From Alexander Hamilton

N. York Oct. 21st 1799

Dear Sir

On my return from Trenton, the day before yesterday, I found your private letter of the 13th as well as yr public letter of the 15th instant.

The News papers have probably informed you that poor Avery is dead of the yellow fever.1

The President has resolved to send the commissioners to France notwithstanding the change of affairs there. He is not understood to have consulted either of his Ministers; certainly not either the Secy of War or of Finance. All my calculations lead me to regret the measure. I hope that it may not in its consequences involve the United States in a war on the side of France with her enemies.2 My trust in Providence which has so often interposed in our favour, is my only consolation. With great respect &c.

Copy, DLC: Hamilton Papers.

1GW wrote Hamilton on 13 Oct. to inquire about John Avery, to whom he hoped to rent his new houses in the Federal City. See GW to Avery, 25 Sept., n.3.
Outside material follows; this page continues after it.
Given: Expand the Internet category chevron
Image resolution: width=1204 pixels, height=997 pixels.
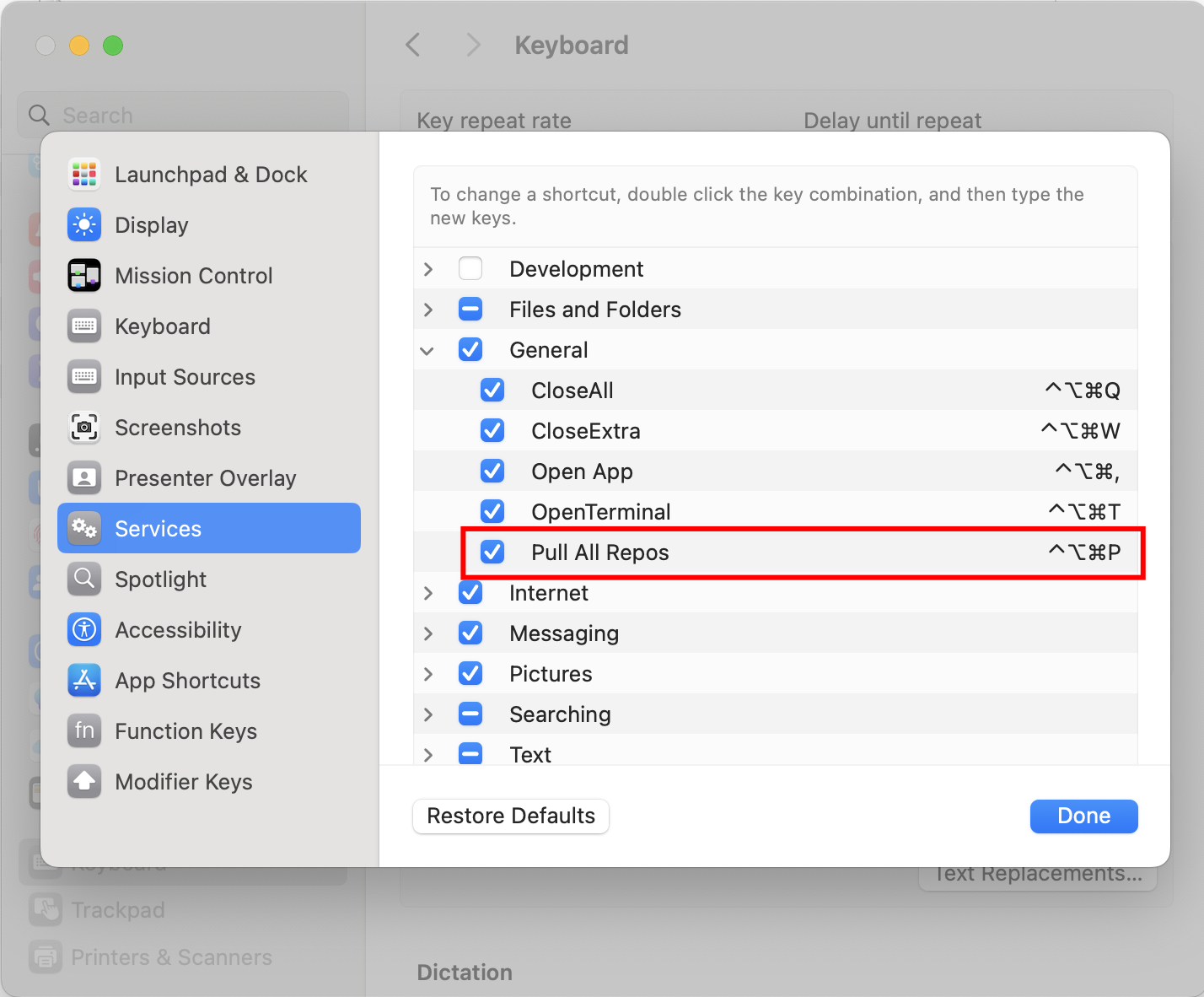Looking at the screenshot, I should pyautogui.click(x=428, y=593).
2It was on 16 Oct. that John Adams ordered Secretary of State Timothy Pickering to instruct Oliver Ellsworth and William R. Davie, who had been appointed in February 1799, to sail for France by 1 Nov. and join William Vans Murray as the three U.S. envoys to France. For John Adams’s later account of Hamilton’s attempt at this time to persuade him not to send the two ministers plenipotentiary to France, see Hamilton to GW, 21 Oct., n.2, in Syrett, Hamilton Papers, description begins Harold C. Syrett et al., eds. The Papers of Alexander Hamilton. 27 vols. New York, 1961–87. description ends 23:545–47.